2. A dual-filament bulb assembly as claimed in claim 1 further comprising an electrical lead running longitudinally in transverse spaced adjacency to the bulb assembly and supporting the bulb shield.

3. A dual-filament bulb assembly as claimed in claim 1 further comprising a common electrical lead coupled axially intermediate both filaments and running longitudinally in transverse spaced adjacency to one of the filaments substantially off axis and enclosed by the envelope structure.

4. A dual-filament bulb assembly as claimed in claim 1 wherein each chamber of said envelope structure is substantially ellipsoidal, and said focused reflectance of infrared radiation is provided by a dichroic coating deposited on said envelope structure.

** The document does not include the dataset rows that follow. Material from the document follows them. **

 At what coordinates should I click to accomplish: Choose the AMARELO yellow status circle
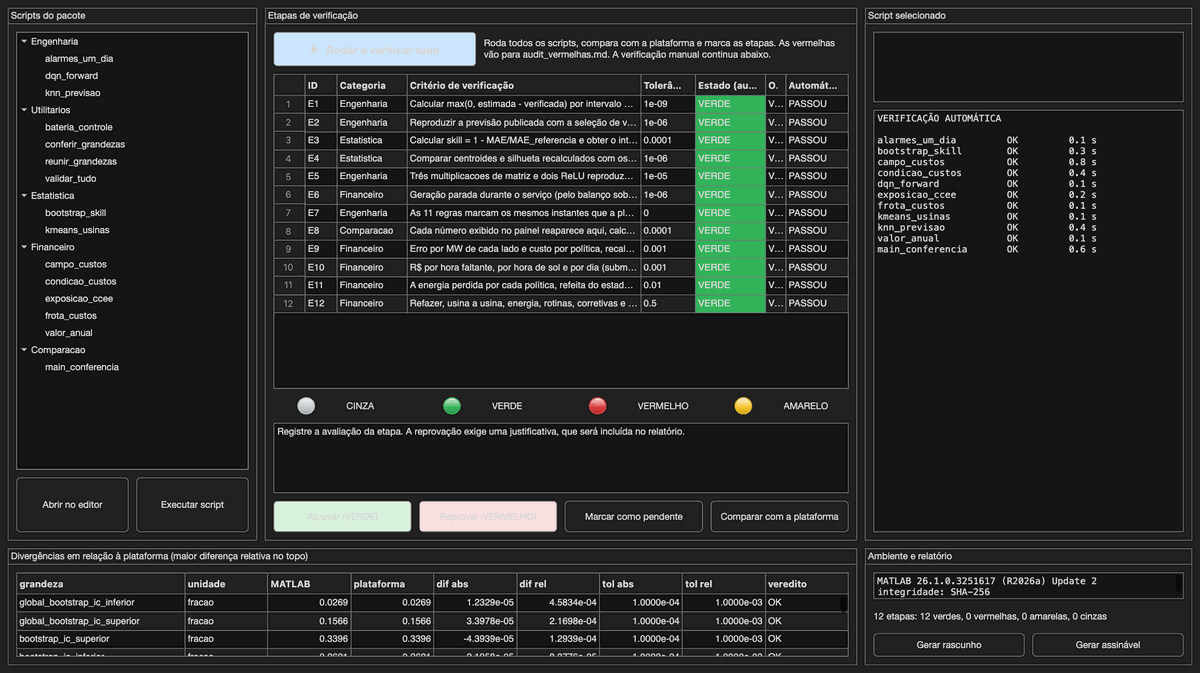click(743, 406)
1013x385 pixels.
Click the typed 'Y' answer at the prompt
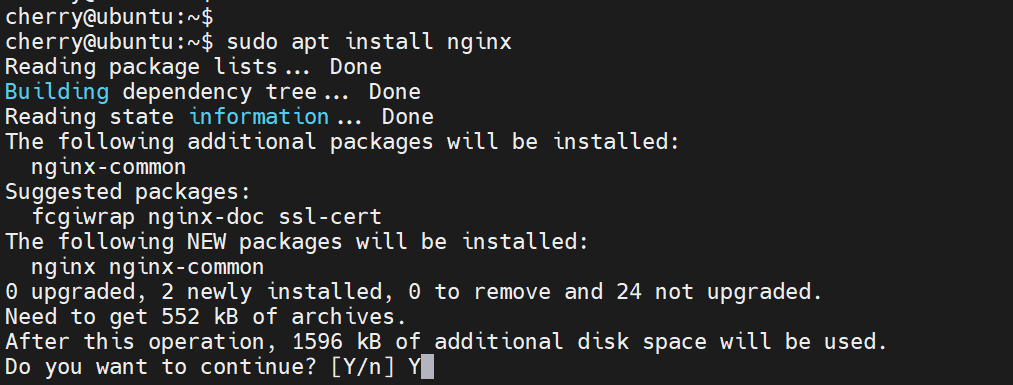point(414,367)
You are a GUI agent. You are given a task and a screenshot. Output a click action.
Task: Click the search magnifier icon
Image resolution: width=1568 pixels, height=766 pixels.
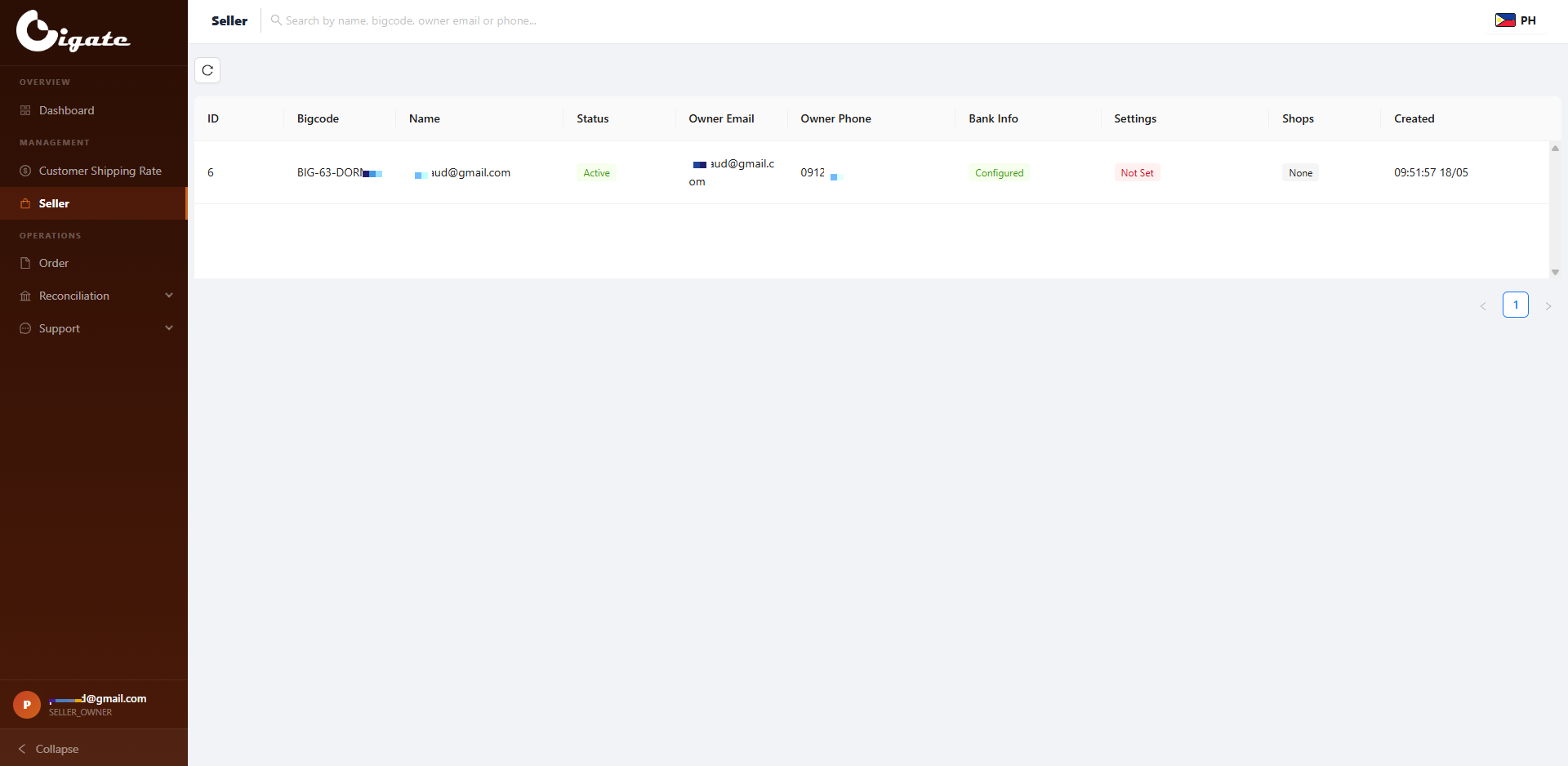[x=276, y=20]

5. A dual-filament bulb assembly for use in a single compartment headlamp of a motor vehicle comprising:

a longitudinal filament axis;

an elongated first filament substantially coextensive with the axis;

an elongated second filament substantially coextensive with the axis and in axially spaced adjacency with the first filament;

a dual-chamber envelope structure having longitudinally opposite ends, the envelope structure enclosing the filaments and providing focused reflectance of infrared radiation originating from each filament back onto the respective originating filament;

a first lead emanating from one of the longitudinally opposite ends of the envelope structure, the first lead being formed to return toward the other longitudinally opposite end of the envelope structure in spaced adjacency to the envelope structure; and

a bulb shield attached to the first lead longitudinally intermediate the opposite ends of the envelope structure and transversely intermediate one of the chambers of the envelope structure and the first lead, whereby the lead supports the bulb shield.

6. A dual-filament bulb assembly as claimed in claim 5 wherein the first and second filaments are coupled to a second lead at a location axially intermediate the filaments, the second lead passing through one of the chambers of the envelope structure substantially off axis in spaced adjacency to the filament enclosed therein.

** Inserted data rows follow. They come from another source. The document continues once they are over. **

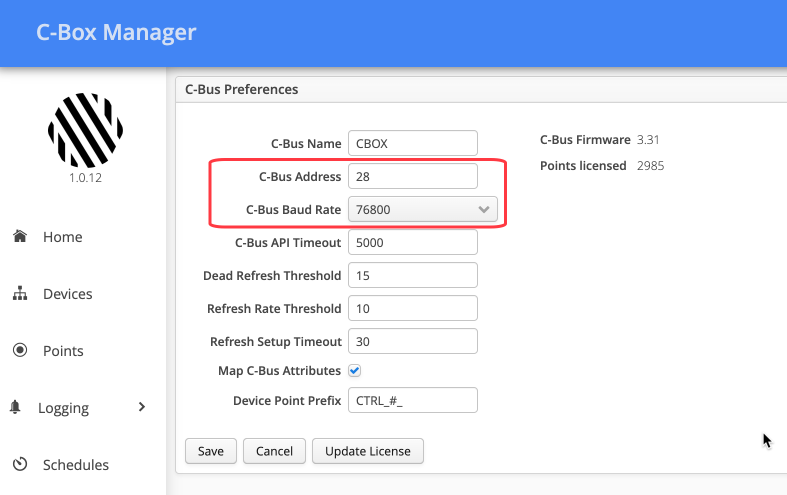Click the Cancel button
Image resolution: width=787 pixels, height=495 pixels.
[274, 451]
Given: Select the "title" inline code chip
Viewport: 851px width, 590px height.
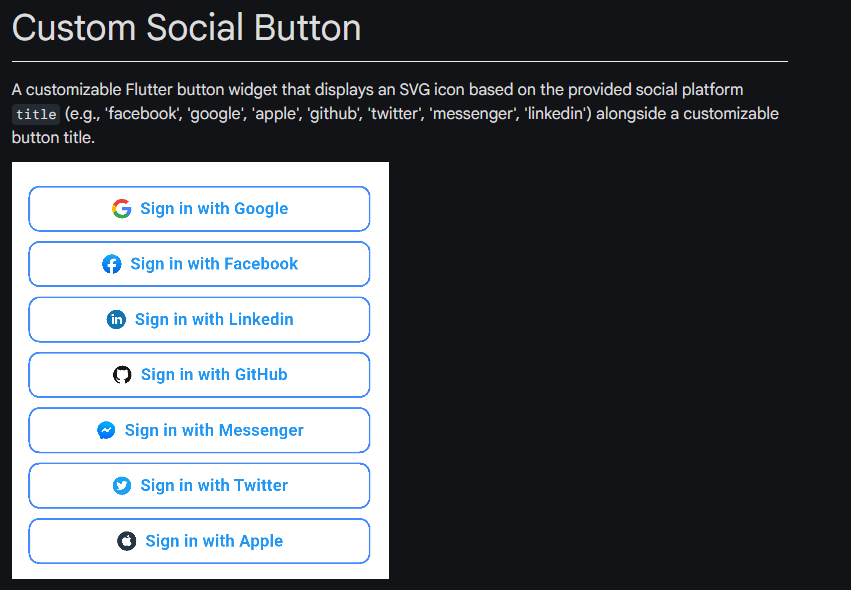Looking at the screenshot, I should click(x=35, y=113).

7. A dual-filament bulb assembly as claimed in claim 5 wherein the first lead passes through one of the chambers of the envelope structure substantially off axis in spaced adjacency to the filament enclosed therein and is coupled to the first and second filaments at a location axially intermediate the filaments.

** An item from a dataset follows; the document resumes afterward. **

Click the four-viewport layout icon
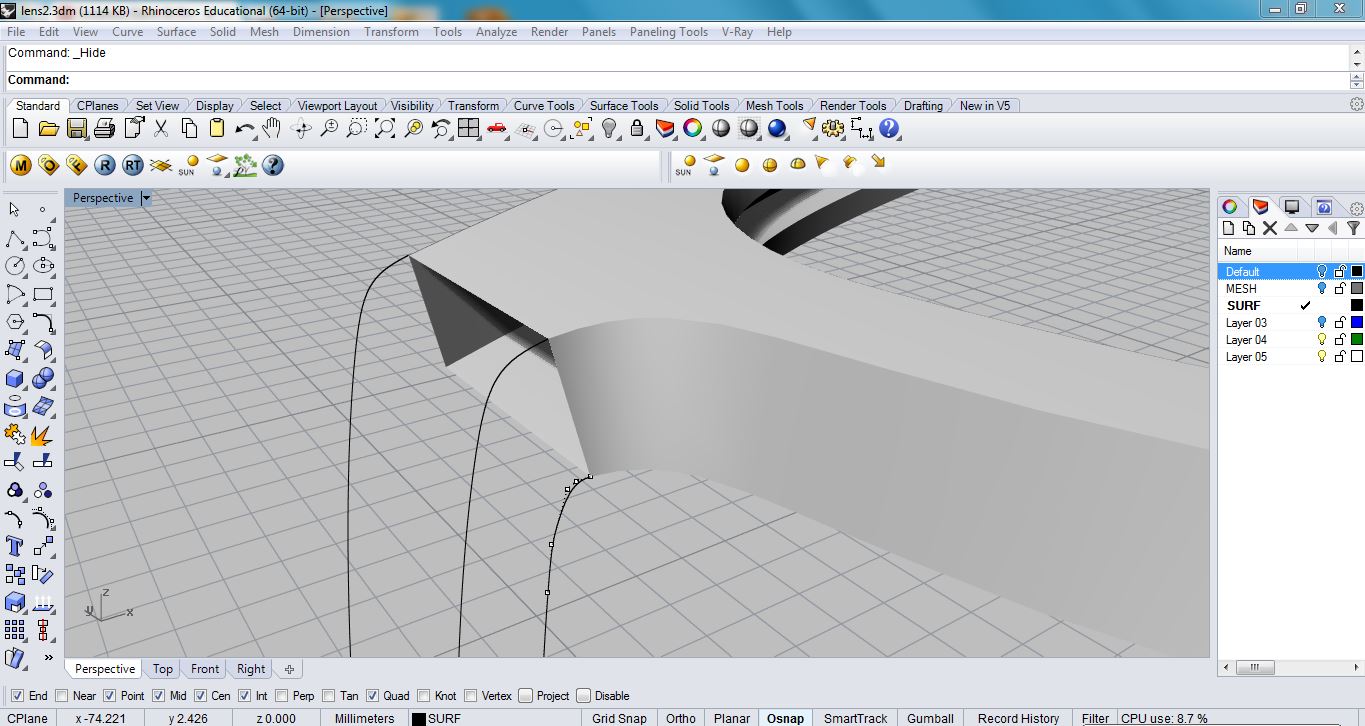This screenshot has width=1365, height=726. coord(468,128)
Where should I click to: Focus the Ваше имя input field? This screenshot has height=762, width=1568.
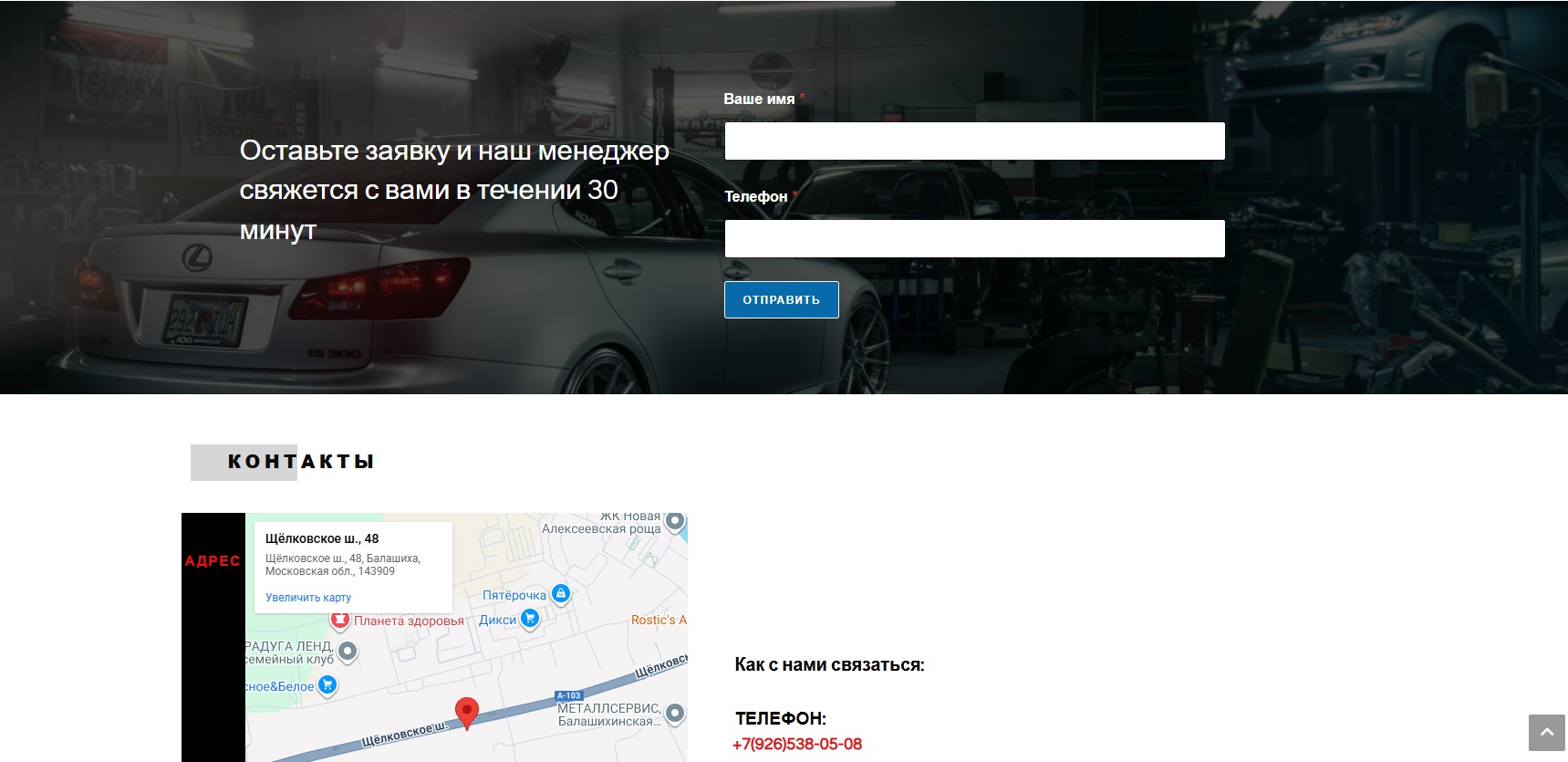(974, 141)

8. A dual-filament bulb assembly for use in a single compartment headlamp of a motor vehicle comprising:

a longitudinal filament axis;

an elongated first filament substantially coextensive with the axis;

an elongated second filament substantially coextensive with the axis and in axially spaced adjacency with the first filament;

a dual-chamber envelope structure having longitudinally opposite ends, the envelope structure enclosing the filaments in respective substantially ellipsoidal chambers, the envelope structure having deposited thereon an infrared reflective coating providing focused reflectance of infrared radiation originating from each filament back onto the respective originating filament;

a first lead emanating from one of the longitudinally opposite ends of the envelope structure, the first lead being formed to return toward the other longitudinally opposite end of the envelope structure in transverse spaced adjacency to the envelope structure;

a second lead coupled to the first and second filaments at a location axially intermediate the filaments, the second lead passing through one of the chambers of the envelope structure substantially off axis in transverse spaced adjacency to the filament enclosed therein; and

a bulb shield attached to the first lead longitudinally intermediate the opposite ends of the envelope structure and transversely intermediate one of the chambers of the envelope structure and the first lead, whereby the first lead supports the bulb shield.